■ Exercise objective:
Rescale the records from the line with "Screen dimensions: 951x384" up to and including the last line of the records. Write each of those lines again, requests included, with every coordinate in the answers multiplied by 0.8 and rounded to a whole number, halves up.

■ Supplied records:

* * * * *

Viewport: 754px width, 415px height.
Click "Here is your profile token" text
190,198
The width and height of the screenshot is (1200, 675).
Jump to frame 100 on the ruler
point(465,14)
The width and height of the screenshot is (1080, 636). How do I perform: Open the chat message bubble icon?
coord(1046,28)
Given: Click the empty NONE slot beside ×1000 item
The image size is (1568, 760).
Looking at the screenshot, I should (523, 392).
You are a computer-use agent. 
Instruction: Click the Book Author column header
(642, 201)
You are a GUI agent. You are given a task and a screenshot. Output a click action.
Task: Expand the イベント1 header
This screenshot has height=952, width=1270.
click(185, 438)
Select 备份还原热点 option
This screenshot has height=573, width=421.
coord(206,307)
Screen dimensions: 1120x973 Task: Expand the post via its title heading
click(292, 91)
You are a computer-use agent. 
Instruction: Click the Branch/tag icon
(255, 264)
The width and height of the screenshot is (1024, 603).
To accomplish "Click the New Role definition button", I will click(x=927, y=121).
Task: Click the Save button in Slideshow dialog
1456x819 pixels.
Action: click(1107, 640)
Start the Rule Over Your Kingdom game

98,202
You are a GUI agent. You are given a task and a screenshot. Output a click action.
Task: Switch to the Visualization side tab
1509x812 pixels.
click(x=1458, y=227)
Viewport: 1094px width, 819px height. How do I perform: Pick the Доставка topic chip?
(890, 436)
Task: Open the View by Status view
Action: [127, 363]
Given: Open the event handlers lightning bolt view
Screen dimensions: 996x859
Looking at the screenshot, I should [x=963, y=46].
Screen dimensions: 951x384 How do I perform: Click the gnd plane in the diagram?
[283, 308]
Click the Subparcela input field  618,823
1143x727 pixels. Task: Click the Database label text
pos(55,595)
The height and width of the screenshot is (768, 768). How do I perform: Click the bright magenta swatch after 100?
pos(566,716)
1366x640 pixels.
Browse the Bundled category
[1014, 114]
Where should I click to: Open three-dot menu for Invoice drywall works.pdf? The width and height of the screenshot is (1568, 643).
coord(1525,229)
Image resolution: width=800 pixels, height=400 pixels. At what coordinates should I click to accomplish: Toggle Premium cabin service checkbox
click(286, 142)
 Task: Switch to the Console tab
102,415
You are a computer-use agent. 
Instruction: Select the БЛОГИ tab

* * * * *

■ Final answer:
Screen dimensions: 951x384 How do I perform: Click the gnd plane in the diagram?
[226, 246]
Click the Subparcela input field  494,658
1143x727 pixels. Task: Click the Database label text
pos(44,476)
The height and width of the screenshot is (768, 768). How do I perform: Click the bright magenta swatch after 100?
pos(453,573)
1366x640 pixels.
Browse the Bundled category
[811, 91]
Where should I click to: Open three-dot menu for Invoice drywall works.pdf? The width and height of the screenshot is (1568, 643).
coord(1220,183)
Image resolution: width=800 pixels, height=400 pixels. At what coordinates should I click to accomplish: Toggle Premium cabin service checkbox
click(229, 114)
 Task: Switch to the Console tab
82,332
You are a computer-use agent. 
Instruction: Select the БЛОГИ tab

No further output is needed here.